The essential idea here is that two vectors, in this case $\nabla u$ and $\nabla v$, cannot be both orthogonal (1) and collinear (6) without vanishing.

The preceding argument has the advantage that it is very basic, even elementary.
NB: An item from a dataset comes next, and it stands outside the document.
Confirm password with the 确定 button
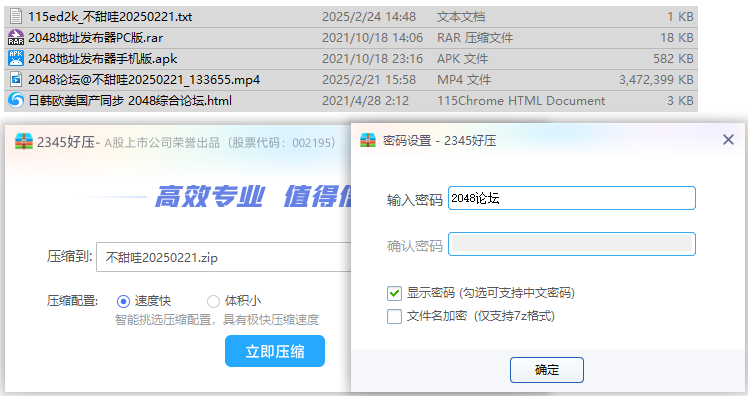The height and width of the screenshot is (396, 748). 547,370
A somewhat more sophisticated demonsteation may be based on the observation that the equation

$ax + by = c \tag{14}$

is that of a line $L$ in the $x-y$ plane; as such, $L$ is closed with empty interior; that is, it contains no open set; but the Open Mapping Theorem (https://en.m.wikipedia.org/wiki/Open_mapping_theorem_(complex_analysis)), affirms that for non-constant $f(z)$, the image of an open set is open. But our hypotheses affirm that the image of the open set $A$ is contained in $L$, the interior of which is empty. So $f(z)$ must be a constant.
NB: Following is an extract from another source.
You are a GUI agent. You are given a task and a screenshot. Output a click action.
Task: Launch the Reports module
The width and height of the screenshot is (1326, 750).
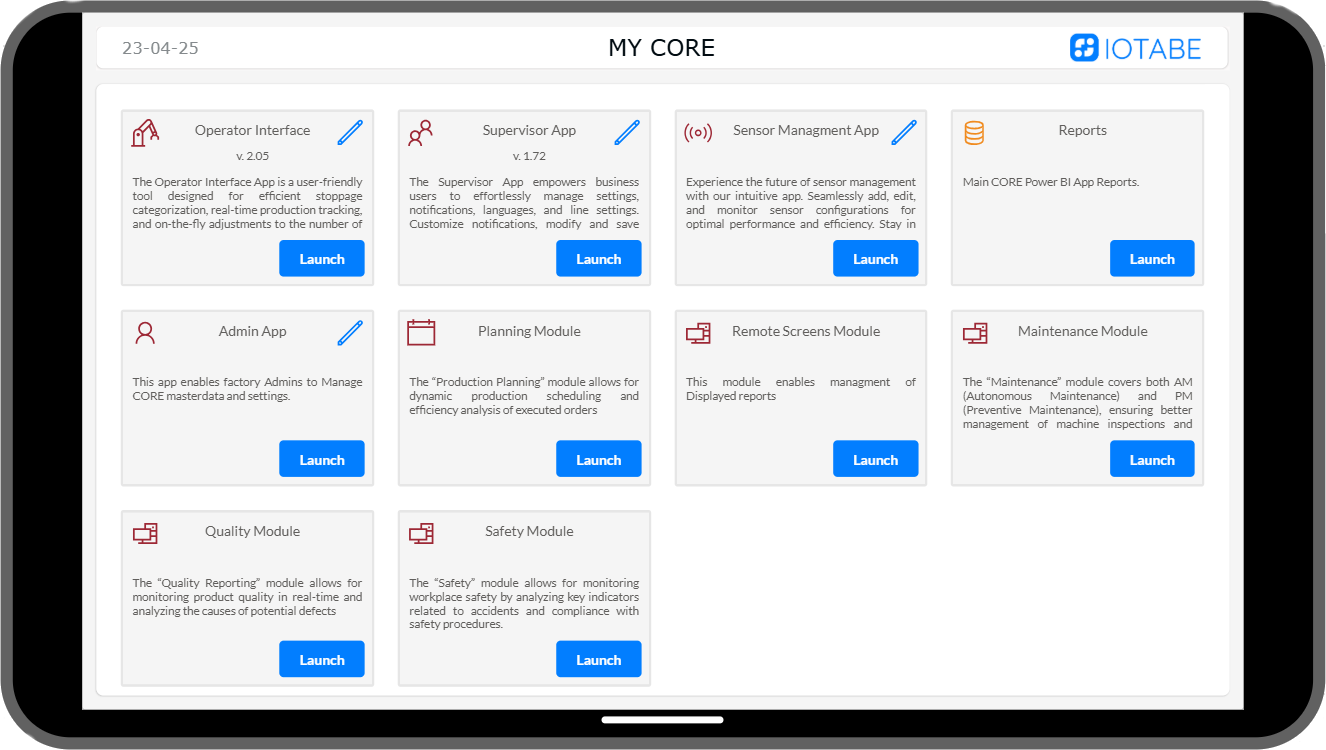[x=1152, y=259]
We may also generalize the present result to the case of an implicit curve $\gamma$ defined in the $u-v$ plane by a function $F(u, v)$; we take $\gamma$ to be the set $F(u, v) = c$. Then if $f = u + iv$ maps $A$ into $\gamma$, we must have

$F(u(x, y), v(x, y)) = c, \tag{15}$

whence by the chain rule

$F_x = F_u u_x + F_v v_x = 0, \tag{16}$

$F_y = F_u u_y + F_v v_y = 0; \tag{17}$

(16) and (17) may be re-written as

$F_u \nabla u + F_v \nabla v = 0, \tag{18}$

in parallel with (6); and, here as above so below we have

$F_u \nabla u \cdot \nabla u = 0, \tag{19}$

$F_v \nabla v\cdot \nabla v = 0, \tag{20}$

so now if we assume

$F_u^2 + F_v^2 \ne 0, \tag{21}$

or what is the same,

$\nabla_{(u, v)} F \ne 0, \tag{22}$

analogously to affirming $a^2 + b^2 \ne 0$, then we may conclude once again that

$\nabla u = \nabla v = 0, \tag{23}$

and thus $f(z) = u(x, y) + iv(x, y)$ is constant.

I think a similar result binds iff $\gamma$ is parametrically presented as $\gamma(t)$. One could always in principle, I believe, convert $\gamma(t)$ to implicit form. But I'll leave such researches to my myriad readers.

Of course, the Open Mapping technique applies to this latrer, more general case as well.